Even the famous Invincibles, who ambushed the colonial chief secretary and his deputy in the Phoenix Park, are constantly cited or spotted. Joyce had a conspiratorial regard for incendiary Fenians and rumour was gold.

Figures from his other interests dominate, such as the opera, literature, Catholicism, music hall, pubs and European politics. This detail and intimacy adds to what makes Ulysses as fresh and vivid today as it was when it was written, and is a tribute to Joyce's extraordinary modernistic skills.

And what stories are condensed here: chancers, dancing masters, lawyers changing political colours, and entrepreneurs living on their wits. People change addresses according to prosperity. But it is overwhelmingly a middle class to lower middle class world - Catholic and Protestant, incidentally.

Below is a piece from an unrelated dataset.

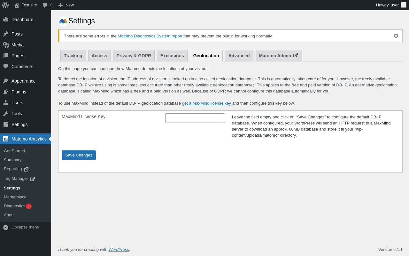Viewport: 409px width, 256px height.
Task: Open the Howdy user account menu
Action: [x=390, y=5]
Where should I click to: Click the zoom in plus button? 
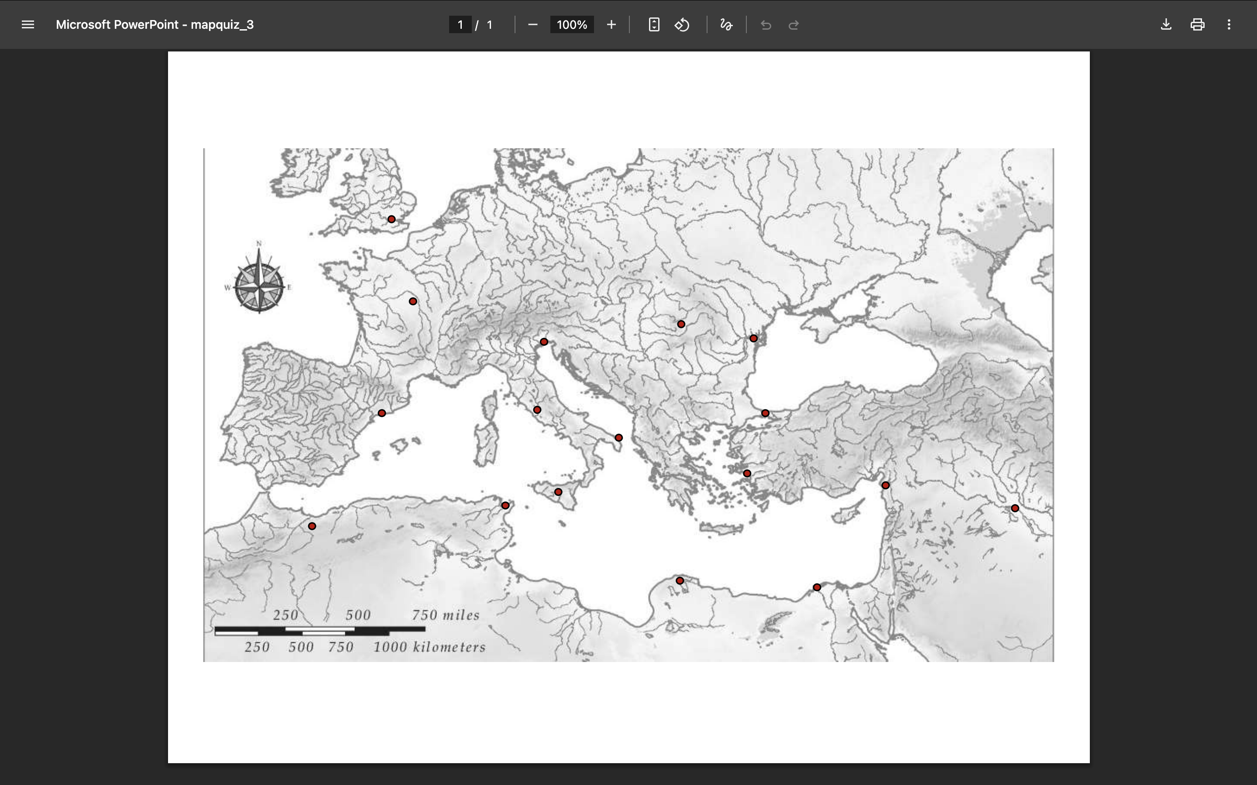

The Anglo Irish do not feature extensively, and certainly do not dominate as they usually did then, but neither do the vast poor of the tenements - at least by name.

The smallest portraits intrigue, such as James Carey, a slum landlord, daily communicant and Fenian who turned Queen's evidence to help hang his comrades. Shaven and renamed, he was shipped out to South Africa for a new life with his wife and six children. Until he was spotted on board by another Fenian and killed in Cape Town. The assassin was subsequently hanged. A screenplay surely beckons.

Vivien Igoe has done some extraordinary tracking down herself. And in this wonderful and impressive piece of scholarship, she has added hugely to what is one of our most timeless and ever-rewarding works of literature.